I live in Savannah, GA. But since a few weeks ago, my location has been shown as Napa, CA. 

I'm using Boot Camp on a MacBook Pro. macOS on the same machine shows the correct location. Apple Find My App shows the correct location.

Cortana, Bing.com in Edge, Google Earth (x64 application), any IP location website in Edge: Savannah, GA (where I exactly live)

Google (including Google Maps and Goole Earth) in Edge, grocery stores and restaurants' locator in Edge, Weather App, Maps App, New App, automatic time zone: Napa, CA.

The above-mentioned symptoms won't change, no matter I connect to the Internet via Ethernet (Xfinity), or Wi-Fi (Xfinity), or iPhone hotspot (T-Mobile 5G). Therefore, the issue is nothing to do with the ISP.

My system has been updated to the latest. Neither restarting or reinstalling the OS solves this issue.

Basically, you search "where am I" at Google.com and you'll know where the system thinks you are. Now it's shown as Napa, CA in my browser. If I go to Services, turn off and then disable Geolocation Service (not restart), Google still shows I'm in Napa, CA. And then I set Geolocation Service to Automatic or Manual (without starting it), and refresh the "where am I" search result at Google, it shows Pine Garden, GA, which is even more accurate than Savannah, GA as Savannah is a city and Pine Garden is a very small region in the city. And then I immediately refresh the page without doing anything else, it result turns to Napa, CA again.

Some additional information: Location for this device (Settings -> Privacy -> Location) is On, Default Location was set to Savannah, Geolocation Service is Running. No IP proxy or VPN is running.

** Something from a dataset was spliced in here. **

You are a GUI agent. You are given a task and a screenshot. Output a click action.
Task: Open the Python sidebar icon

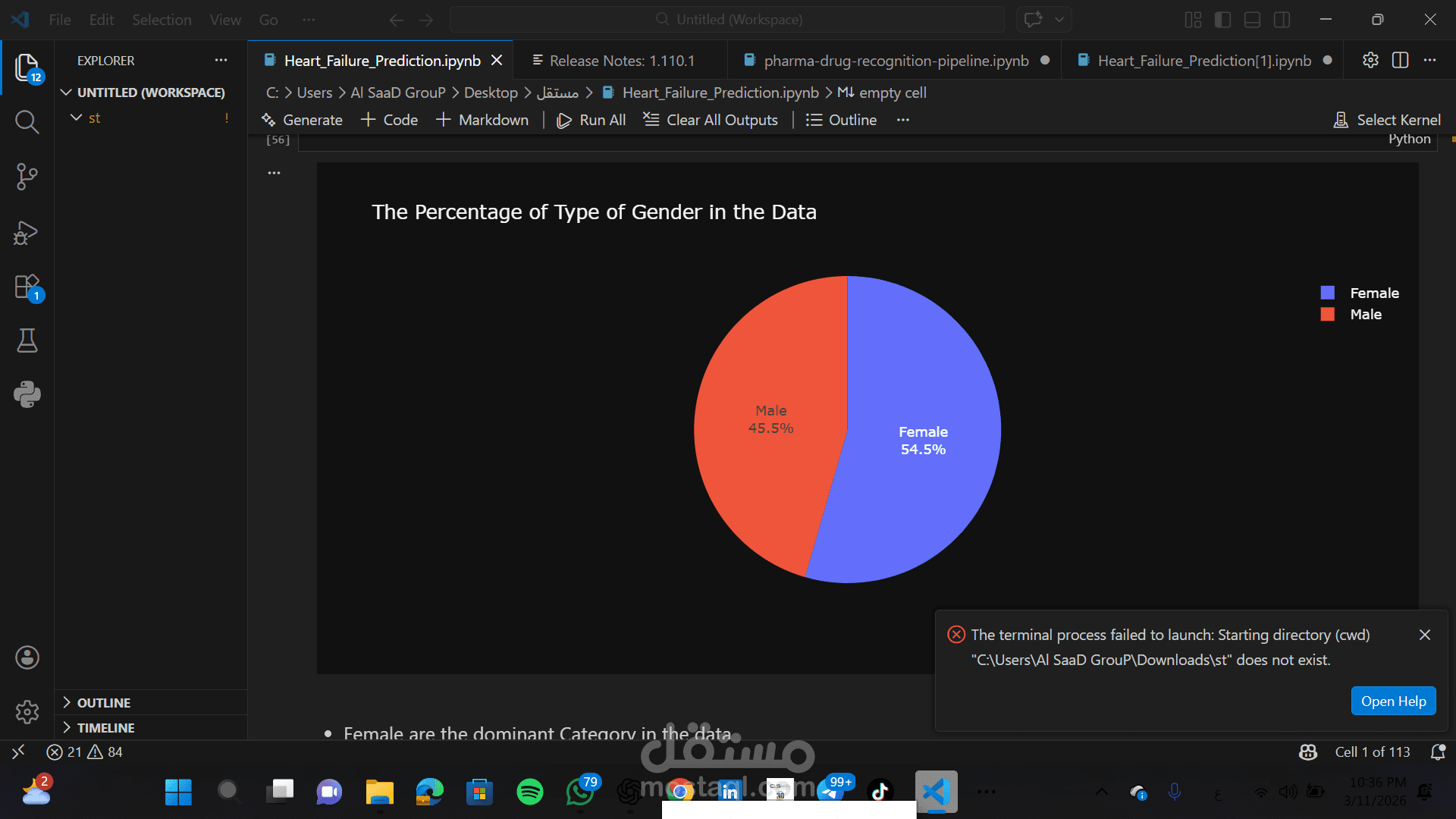tap(27, 394)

It seems that Windows has sufficient conditions to detect the right location, but something unknown is preventing it from doing so.

My device specifications:

Device name KNYCK-PC-BC

Processor Intel(R) Core(TM) i9-9980HK CPU @ 2.40GHz   2.40 GHz

Installed RAM 32.0 GB (31.9 GB usable)

Device ID 958EB2CB-CEDE-4591-A085-4D04D8E4F670

Product ID 00329-10330-00000-AA371

System type 64-bit operating system, x64-based processor

Pen and touch No pen or touch input is available for this display

My Windows specifications:

Edition Windows 10 Enterprise

Version 21H1

Installed on ‎18/‎03/‎2021

OS build 19043.906

Experience Windows Feature Experience Pack 120.2212.3530.0

I've seen plenty of similar threads posted in MS Community (English, Simplified Chinese, Traditional Chinese), and NONE of them has a working solution. Most of them end up with no reply or similar suggestions (turn on Location, set Default Location, restart Geolocation Service, etc). Some early cases can be dated back to 2015.

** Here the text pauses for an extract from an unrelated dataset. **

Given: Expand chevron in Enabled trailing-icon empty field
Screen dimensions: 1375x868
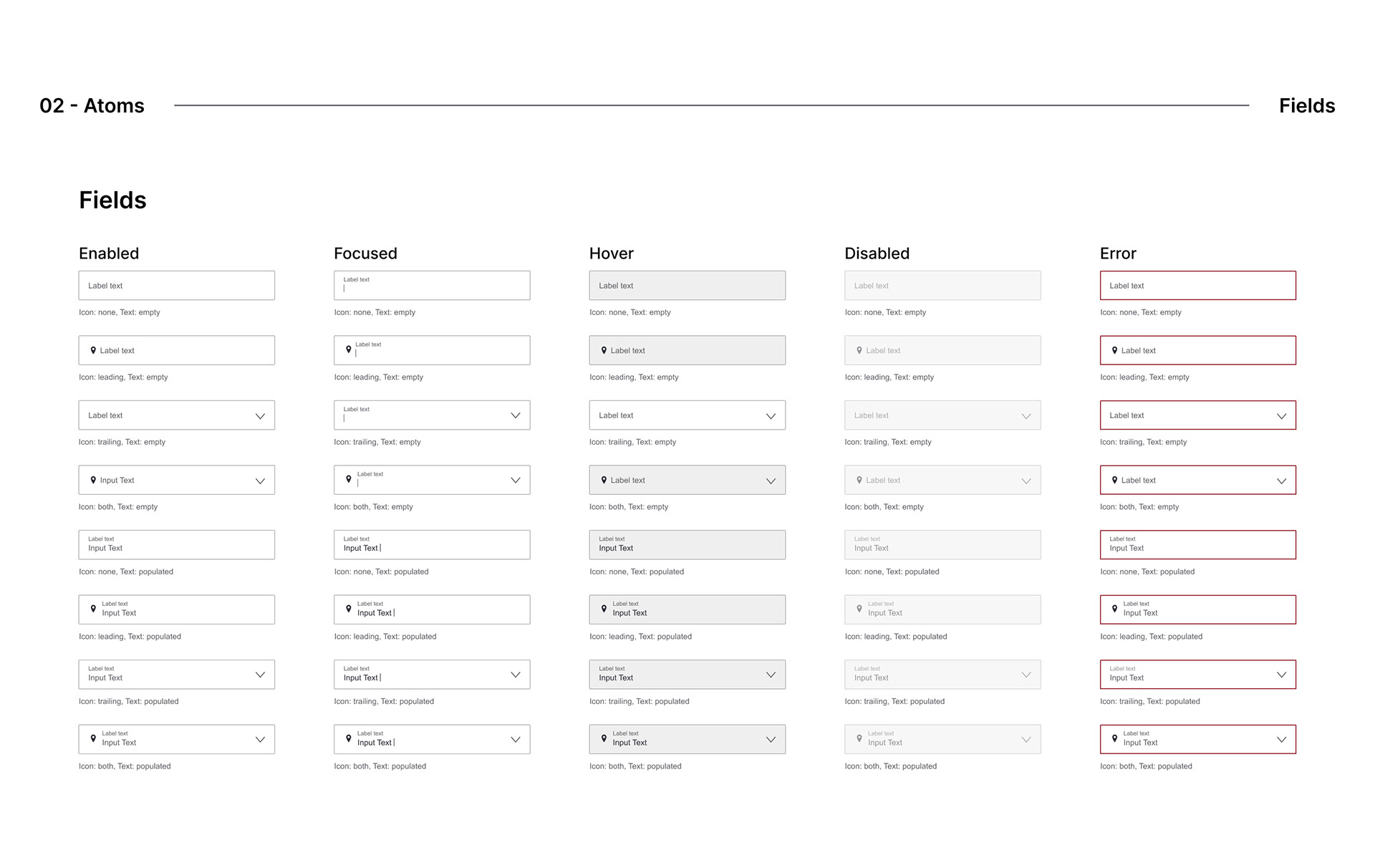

I created a ticket in Feedback Hub. Please vote it up so it becomes visible to MS engineers. https://aka.ms/AAbta2g

Any helpful advice is very much appreciated.

Windows for home | Windows 10 | Settings

Locked Question. This question was migrated from the Microsoft Support Community. You can vote on whether it's helpful, but you can't add comments or replies or follow the question.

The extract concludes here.